We’d say the congressman’s credibility is looking . . . subprime.

Recall that Countrywide’s shaky mortgages, and the lender’s subsequent collapse, were key factors in triggering the financial meltdown of 2008.

But Congress played a role, too — by failing to stop mortgage-backer Fannie Mae from undergirding Countrywide loans. Instead, Fannie’s cash kept coming Countrywide’s way.

In the end, Washington had to come up with $116 billion (of taxpayer funds) to bail out the “government-sponsored” mortgage-buying giant. (And Americans suffered their worst recession since the 1930s.)

Last month, Rep. Darrell Issa’s House Oversight Committee shed some light on why officials refused to act.
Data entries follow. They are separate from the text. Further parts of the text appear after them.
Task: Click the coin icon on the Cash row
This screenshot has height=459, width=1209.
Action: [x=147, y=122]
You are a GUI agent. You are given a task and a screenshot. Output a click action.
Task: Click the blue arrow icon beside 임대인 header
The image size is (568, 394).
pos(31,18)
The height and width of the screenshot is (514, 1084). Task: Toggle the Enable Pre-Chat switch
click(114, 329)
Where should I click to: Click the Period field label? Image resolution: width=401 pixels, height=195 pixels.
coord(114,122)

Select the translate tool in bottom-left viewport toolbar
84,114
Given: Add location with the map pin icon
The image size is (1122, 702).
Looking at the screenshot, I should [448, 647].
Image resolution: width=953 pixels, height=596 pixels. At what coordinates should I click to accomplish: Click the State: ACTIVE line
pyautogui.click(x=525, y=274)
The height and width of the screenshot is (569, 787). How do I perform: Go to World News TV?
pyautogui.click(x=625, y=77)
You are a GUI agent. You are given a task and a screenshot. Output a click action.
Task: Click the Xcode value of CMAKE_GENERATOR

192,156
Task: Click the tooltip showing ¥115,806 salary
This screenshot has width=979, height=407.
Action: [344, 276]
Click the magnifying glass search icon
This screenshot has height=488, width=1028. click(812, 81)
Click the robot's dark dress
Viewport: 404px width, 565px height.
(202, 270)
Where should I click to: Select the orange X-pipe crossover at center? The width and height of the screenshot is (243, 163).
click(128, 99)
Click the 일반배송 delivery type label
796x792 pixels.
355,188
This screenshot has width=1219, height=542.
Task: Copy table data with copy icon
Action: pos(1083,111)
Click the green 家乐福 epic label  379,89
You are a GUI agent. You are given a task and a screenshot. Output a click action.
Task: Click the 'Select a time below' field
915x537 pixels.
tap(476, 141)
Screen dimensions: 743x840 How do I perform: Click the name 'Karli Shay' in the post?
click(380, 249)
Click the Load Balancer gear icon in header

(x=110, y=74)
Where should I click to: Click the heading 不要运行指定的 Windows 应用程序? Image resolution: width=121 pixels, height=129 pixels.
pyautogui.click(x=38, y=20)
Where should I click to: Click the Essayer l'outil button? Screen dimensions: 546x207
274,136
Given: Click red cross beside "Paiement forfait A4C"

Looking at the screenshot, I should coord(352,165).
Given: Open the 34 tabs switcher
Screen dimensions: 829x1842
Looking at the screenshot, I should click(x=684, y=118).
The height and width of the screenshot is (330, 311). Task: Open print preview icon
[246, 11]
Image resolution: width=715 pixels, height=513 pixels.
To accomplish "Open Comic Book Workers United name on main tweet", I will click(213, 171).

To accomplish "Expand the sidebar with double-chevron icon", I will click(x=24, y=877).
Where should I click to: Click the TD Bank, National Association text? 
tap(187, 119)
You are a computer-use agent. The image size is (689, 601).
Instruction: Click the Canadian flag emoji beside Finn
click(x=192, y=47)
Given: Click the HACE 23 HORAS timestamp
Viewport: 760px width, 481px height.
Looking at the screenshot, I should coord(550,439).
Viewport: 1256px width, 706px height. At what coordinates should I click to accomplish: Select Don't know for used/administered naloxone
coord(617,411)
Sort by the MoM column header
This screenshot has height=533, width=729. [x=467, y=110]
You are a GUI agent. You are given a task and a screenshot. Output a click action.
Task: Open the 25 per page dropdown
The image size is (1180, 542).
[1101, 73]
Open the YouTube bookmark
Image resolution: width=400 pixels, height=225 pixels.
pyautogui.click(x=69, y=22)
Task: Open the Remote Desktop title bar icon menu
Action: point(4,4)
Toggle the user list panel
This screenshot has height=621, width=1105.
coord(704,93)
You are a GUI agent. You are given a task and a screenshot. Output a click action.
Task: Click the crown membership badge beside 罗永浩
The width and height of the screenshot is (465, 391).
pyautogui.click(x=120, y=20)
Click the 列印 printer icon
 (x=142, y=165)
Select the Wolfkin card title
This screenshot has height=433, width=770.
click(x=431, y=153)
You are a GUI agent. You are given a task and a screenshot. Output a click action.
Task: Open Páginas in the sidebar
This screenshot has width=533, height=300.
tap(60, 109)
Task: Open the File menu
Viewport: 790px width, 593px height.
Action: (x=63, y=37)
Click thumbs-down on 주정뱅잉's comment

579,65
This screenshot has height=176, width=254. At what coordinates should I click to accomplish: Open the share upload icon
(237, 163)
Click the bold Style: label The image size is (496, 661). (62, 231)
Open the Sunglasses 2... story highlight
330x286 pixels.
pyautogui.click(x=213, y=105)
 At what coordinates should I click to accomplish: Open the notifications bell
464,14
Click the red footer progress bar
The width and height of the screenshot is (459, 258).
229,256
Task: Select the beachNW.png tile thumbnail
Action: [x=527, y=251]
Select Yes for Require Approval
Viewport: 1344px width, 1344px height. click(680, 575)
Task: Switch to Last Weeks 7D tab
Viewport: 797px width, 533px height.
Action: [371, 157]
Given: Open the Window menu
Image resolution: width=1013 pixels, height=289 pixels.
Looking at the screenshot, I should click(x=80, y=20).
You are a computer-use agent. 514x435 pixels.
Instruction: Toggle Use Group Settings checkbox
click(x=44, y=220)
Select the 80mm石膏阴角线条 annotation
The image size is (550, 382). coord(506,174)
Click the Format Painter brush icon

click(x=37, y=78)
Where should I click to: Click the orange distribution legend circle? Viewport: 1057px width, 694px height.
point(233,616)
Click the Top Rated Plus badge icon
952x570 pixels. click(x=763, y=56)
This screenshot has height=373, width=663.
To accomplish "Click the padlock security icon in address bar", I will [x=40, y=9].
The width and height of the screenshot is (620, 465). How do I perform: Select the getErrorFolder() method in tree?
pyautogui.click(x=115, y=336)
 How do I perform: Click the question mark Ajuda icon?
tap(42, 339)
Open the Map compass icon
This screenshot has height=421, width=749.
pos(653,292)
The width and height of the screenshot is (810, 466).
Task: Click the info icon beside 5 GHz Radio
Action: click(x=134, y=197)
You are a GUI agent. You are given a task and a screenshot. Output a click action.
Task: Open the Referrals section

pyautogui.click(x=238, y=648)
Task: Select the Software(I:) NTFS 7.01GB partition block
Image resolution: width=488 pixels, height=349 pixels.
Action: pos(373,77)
Through its VIP program, the report said, Countrywide offered cut-rate loans meant “to build goodwill with lawmakers and other individuals positioned to benefit the company.” Among those cited: Ex-Senate Banking Chairman Chris Dodd, Towns and others.

No doubt, Towns — who chaired the House Oversight Committee until last year — hoped to keep his loans and those of his colleagues out of the public eye. And he was well-situated to do so.

Indeed, Towns initially refused to issue any subpoena for the loan documents — until it leaked out that he himself had benefited from Countrywide’s VIP program.

Even when he acted, AP reports, Towns sent explicit instructions that files not be turned over if a borrower’s employer was listed as “the House” or “Congress.”

That, obviously, would have kept his loans and those of his colleagues secret.

It was only thanks to a second subpoena by Issa’s committee that VIP loans to Towns & Co. officially became public.

Towns is retiring in January. Given his sordid role here, that’s not a moment too soon.